Monty Bennett’s quiet but intense demeanor, overflowing wallet, and stature as a head of a hotel investment company earn as many friends in high places as narrow-lidded grudges, but — love him or hate him — this Dallas businessman sits in the same precarious position as an untold number of ordinary property owners around the country.

Eminent domain.

Fighting the government to keep your private property is a battle arguably no one should be forced to endure, yet all around the United States, landowners like Bennett — whose ranch, The Lazy W, or officially, East Texas Ranch LP, has been in the family for generations — have been subjected to an unfortunately common tactic employed by an arrogant State run amok.

Bennett, however, has been fortunate enough in business dealings to afford a legal feud with the Tarrant Regional Water District — which seeks to usurp part of his ranch for an enormous water line — in an epic battle for control so revealing of the hubris of the State, everyone needs to take notice.

“It all started a few years back when the entity responsible for getting water to Fort Worth, the Tarrant Regional Water District, let it be known that it intended to take part of Bennett’s ranch and lay a pipe across it,” D Magazine reports.

The water district sued Bennett in an attempt to get the land. The case made its way to the Texas Supreme Court, where Bennett won on a procedural matter before being bounced back to a district court in Athens, where it now sits.
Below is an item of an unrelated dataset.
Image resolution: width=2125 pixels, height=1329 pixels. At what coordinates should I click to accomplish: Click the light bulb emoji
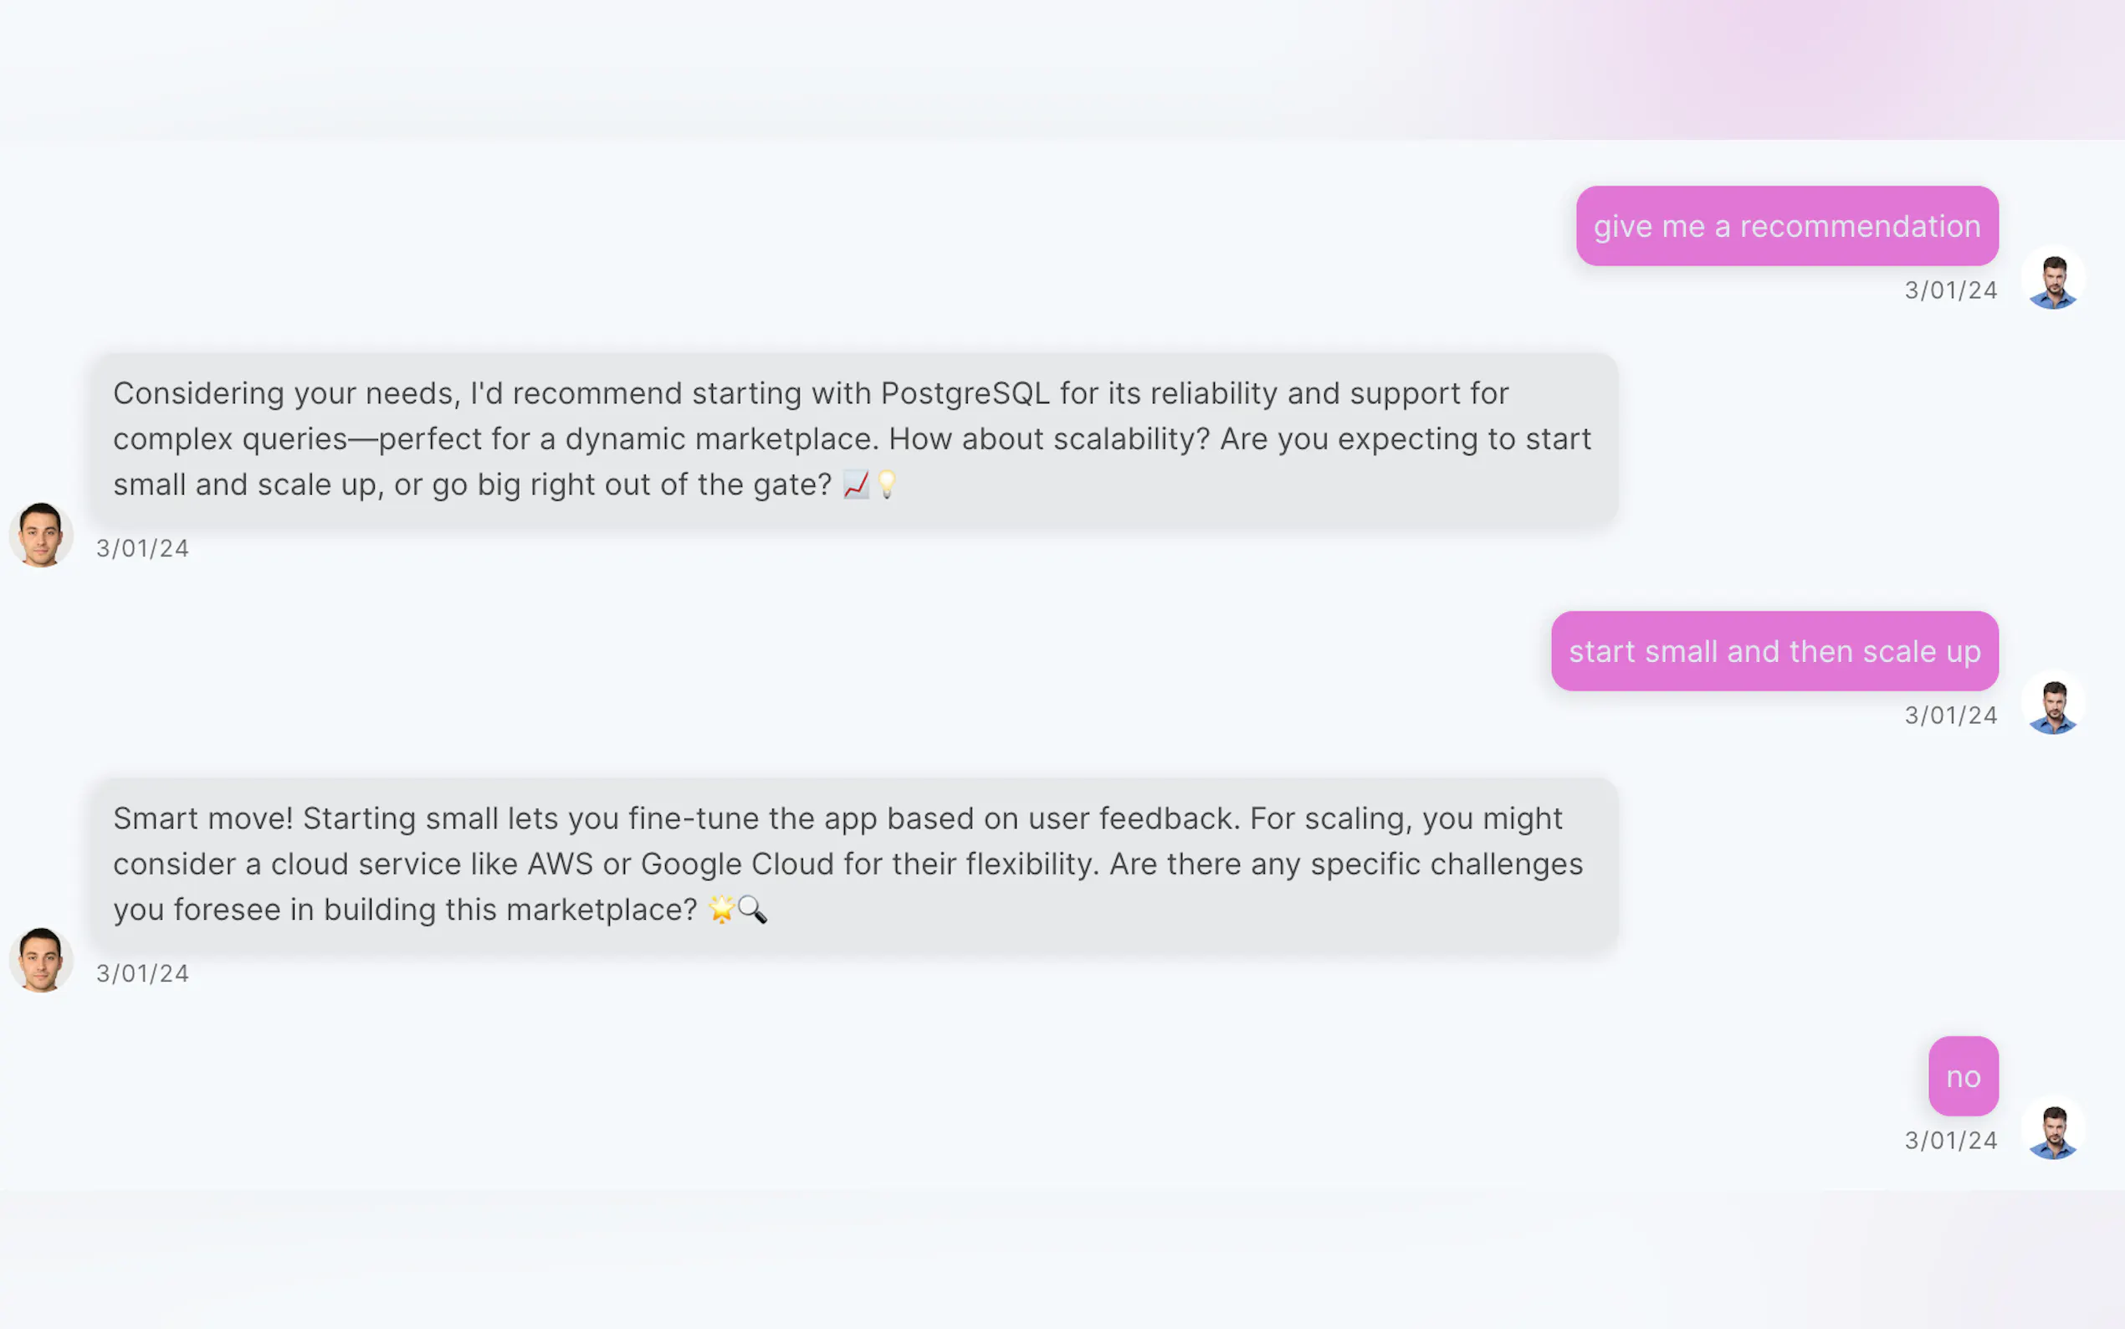point(887,484)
In the meantime, his fight with the water district has grown from a pipeline right-of-way dispute into a battle over issues concerning accountability and openness in government.
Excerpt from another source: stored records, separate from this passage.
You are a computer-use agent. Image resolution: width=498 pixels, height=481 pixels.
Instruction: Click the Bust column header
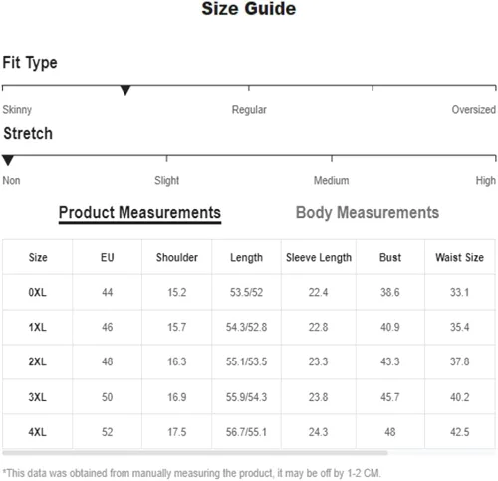[390, 257]
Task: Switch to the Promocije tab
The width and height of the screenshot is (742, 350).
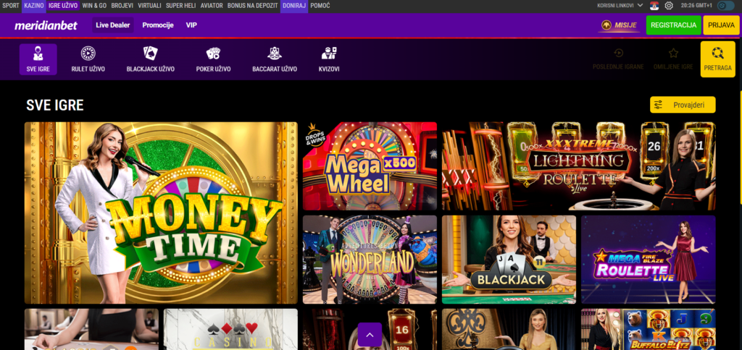Action: click(157, 25)
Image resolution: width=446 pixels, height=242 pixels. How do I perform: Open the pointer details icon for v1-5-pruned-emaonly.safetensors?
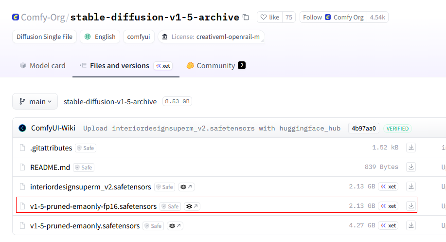[175, 226]
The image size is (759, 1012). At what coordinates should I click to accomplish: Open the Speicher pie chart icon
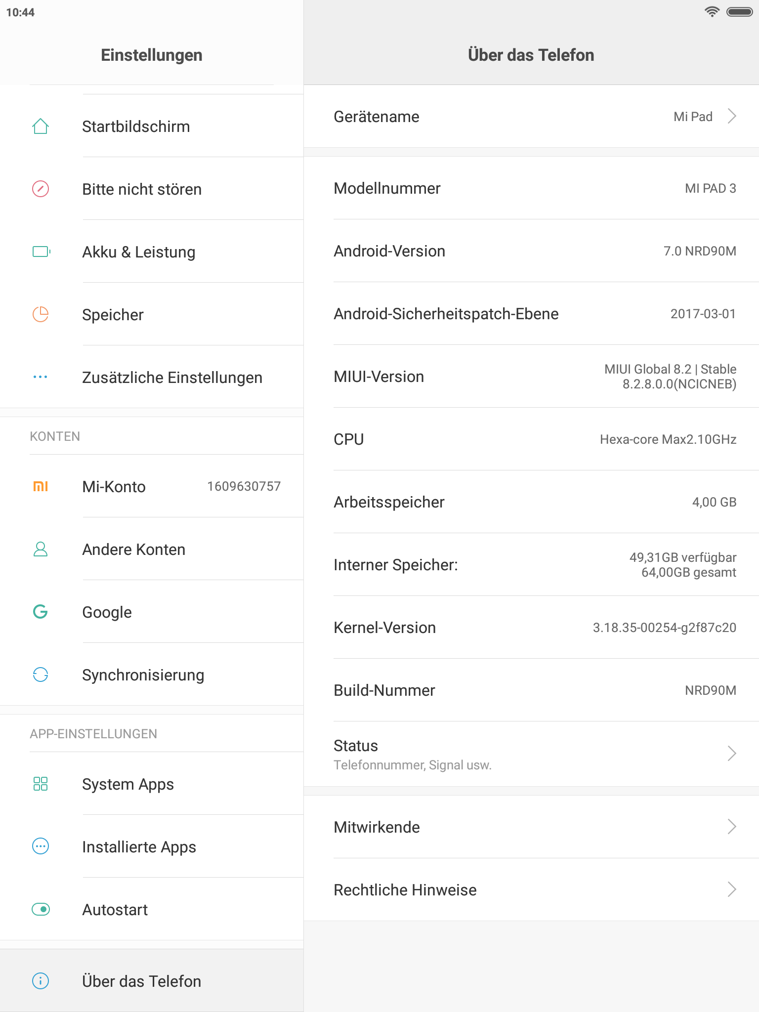point(41,315)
Since 2011, Bennett has made plain TRWD will not receive a green light to steamroll the issue, and he’s spent hundreds of thousands contesting eminent domain — one of the government’s most insidious legal holdovers whereby the thinnest of justifications for the usurpation of private property can be implemented to steal rights to your land — as long as that theft of property is conducive to infrastructure or some other public ‘need.’

Perhaps because Bennett’s skirmish with the State has dragged on for nearly seven years, the tidily-composed façade of public interest in which the City of Dallas has festooned its impetus for stealing part of the Lazy W went up in flames at a recent City Council meeting — thanks to voluminous hot air delivered from the lips of Councilwoman Sandy Greyson.

Greyson wasted no time clarifying the imperious nature of the city’s complaint against Bennett, asserting the wealthy businessman “cost Dallas taxpayers millions of dollars, and intends to cost us millions more — unless we settle with him by going around his property.”

Of course, Greyson, the rest of Dallas City Council, and TRWD have indeed ignored from the start the possibility this seven-foot water line could have been diverted through lands either not owned privately, or those privately held, but whose owner would have been amenable to the project.

Rather than even acknowledging such a possibility, Greyson instead vilified the legitimate land ownership — foisting Bennett’s concrete opposition as an ineluctable stance against the supposed greater good. She continued,

Now, other, ordinary people — regular people like you and I, who can’t afford to fight the City of Dallas over an eminent domain case for years and years — I mean, we wind up getting our property taken.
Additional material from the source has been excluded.